In other words, in the trial of criminal contempt exfacie curiae, an offender is entitled to the benefit of a full process of a criminal trial. The reason for this is obvious. Firstly, this is to ensure that the accused receives a fair hearing of the case against him. In the second place, the judge no doubt would have to rely on evidence or testimony of witnesses to events which did not occur in his presence. In Boyo v. Attorney-General of Mid- West (1971) 1 All NLR this court observed at page 353 of the Report thus:

See also  Mohammed V. State (2020) LLJR-SC

;’These observations, to which we have referred, to our mind, apply both in cases of contempt in the face of the court. Although in the first case, generally, the contempt cannot be dealt with efficiently except immediately and by the very judicial officer in whose presence the offence was committed. In cases of contempt not in the face of the court, there may be cases where the offence should be dealt with summarily, but such hearing must be conducted in accordance with cardinal principles of fair process; and the case must be one in which the facts surrounding the alleged contempt are so notorious as to be virtually incontestible. Where the judge would have to rely on evidence or testimony of witnesses to events occurring outside his view and outside of his presence in court it cannot be said that the contempt is in the face of the court. In such cases, a judge should not try a contempt in which he is involved.”

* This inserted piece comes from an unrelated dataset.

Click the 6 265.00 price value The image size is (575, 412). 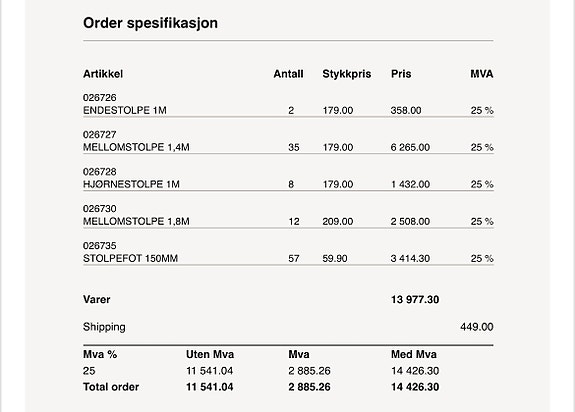[x=410, y=147]
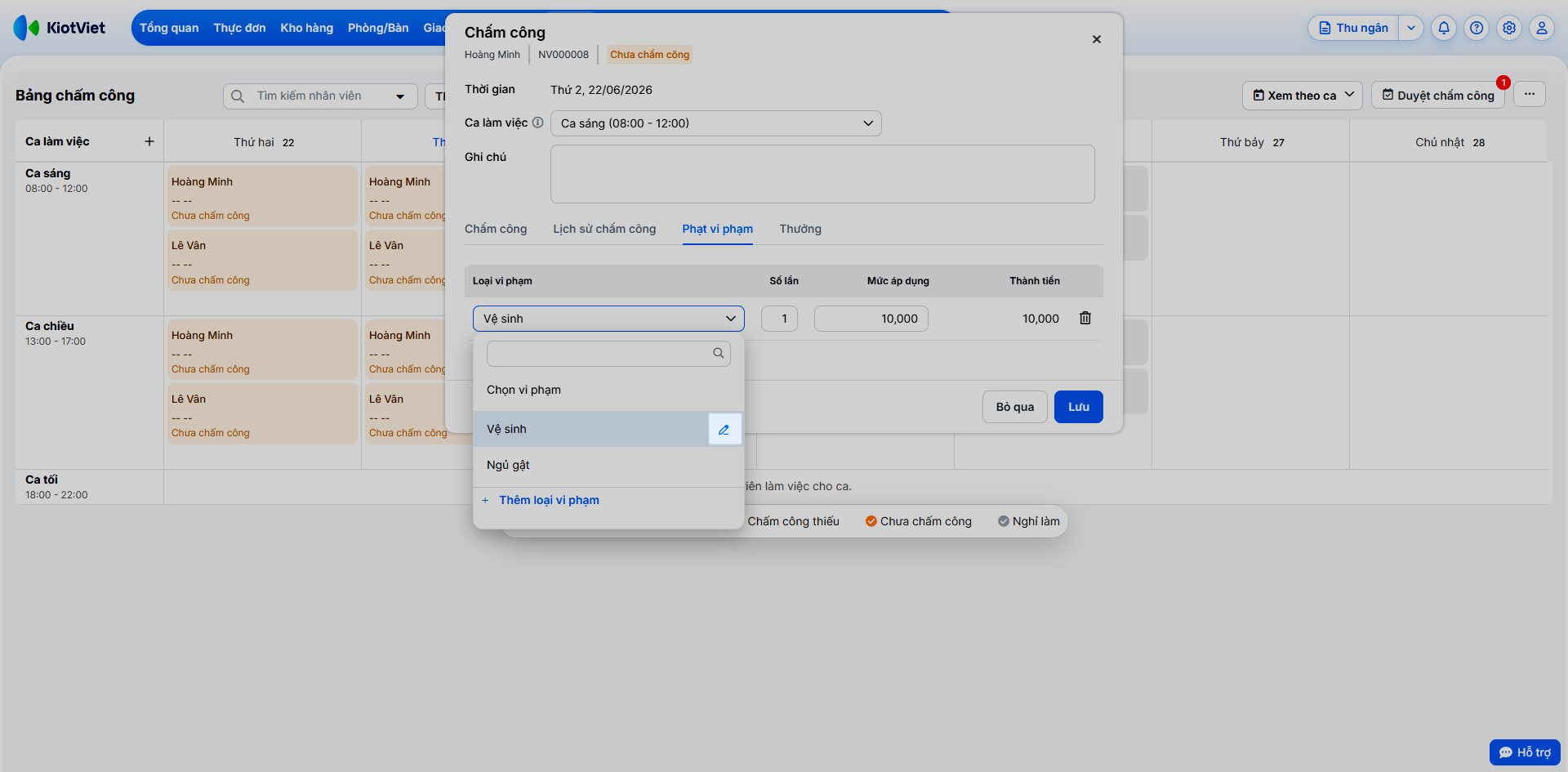The image size is (1568, 772).
Task: Delete the violation row with trash icon
Action: pyautogui.click(x=1085, y=318)
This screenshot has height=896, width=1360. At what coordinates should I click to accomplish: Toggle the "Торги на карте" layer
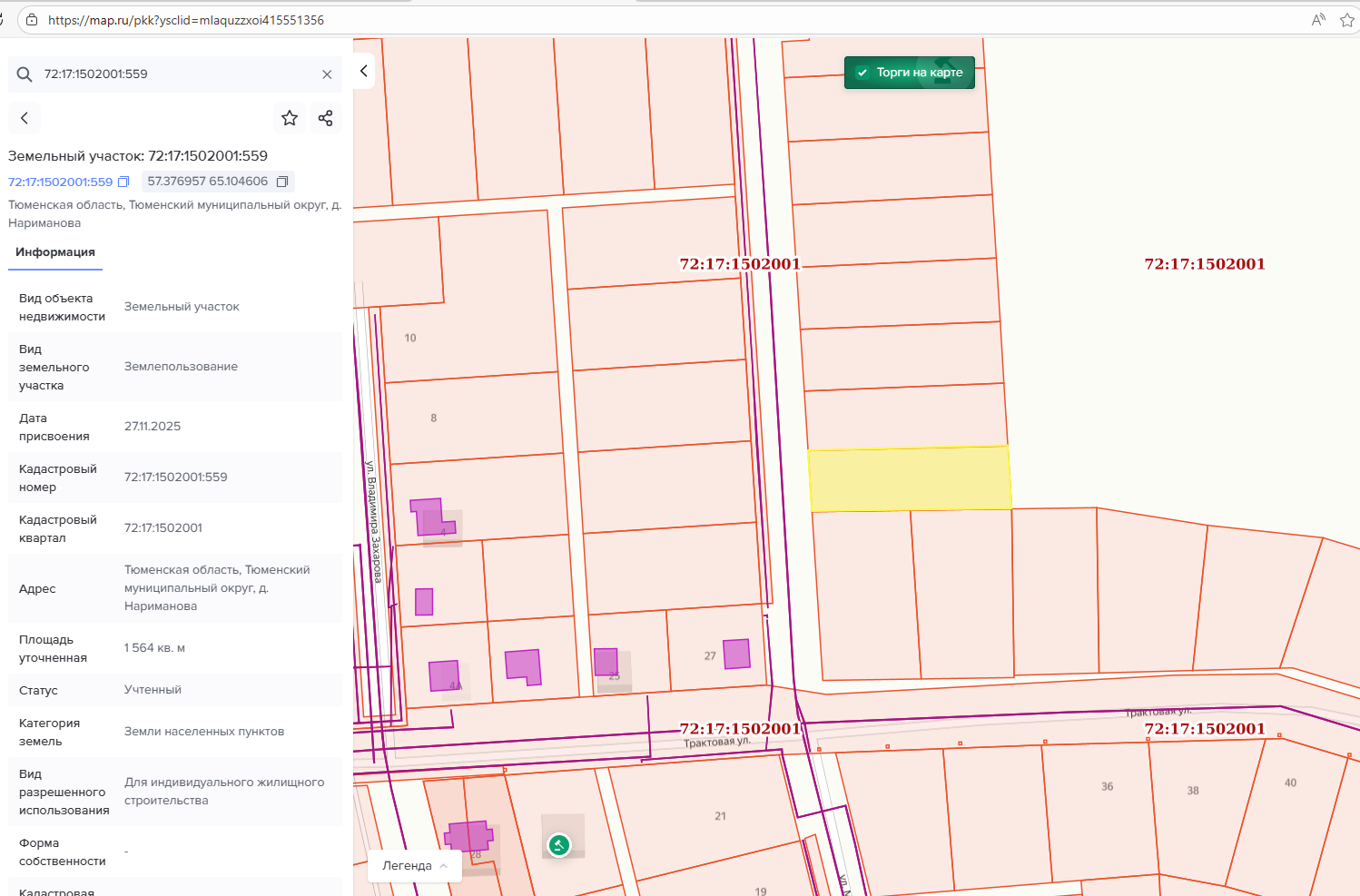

It is to be realised that in both types of contempt, some form of trial is conducted. In that sense it is correct to say that the court can make an order of committal in the situations specified by Order 42 Rule 1 of the High Court (Civil Procedure) Rules 1998 of the former Bendel State. Such an order of committal must be made after due hearing of the case against the accused. This can be summary in cases of contempt committed in the face of the court or through a trial only after framing of a charge and taking of a plea in cases of contempt not committed in the face of the court. Each type of contempt has its own procedure. Each type must be kept within its compartment.

In the instant case, it is not in dispute that the contempt in question was not committed in the face of the court. It was committed exfacie curiae. This does not attract summary trial. Here the offender is entitled to the benefit of a full process of a criminal trial. It cannot be contested that the judge would need evidence or testimony from prosecution witnesses and also from the accused and his witnesses in order to come to a just decision. There is clearly in my view no jurisdiction in the learned trial judge to exercise her summary jurisdiction in this case. The contempt was not committed in her presence.

I now come to the 3rd issue which is on costs. It was submitted on behalf of the appellant that the costs of N850.00 awarded by the Court of Appeal were excessive and arbitrary. I find no merit in this contention. The three respondents engaged the services of counsel to fight this case in the Court of Appeal. I am satisfied that the court below judicially exercised its discretion in the award of costs. I have not been shown any good reason to interfere with it. This issue also fails.

In view of the foregoing, this appeal fails and is dismissed. I affirm the decision of the lower court dated 27 March 1992. The respondents are entitled to costs which I assess at N10,000.00 against the appellant.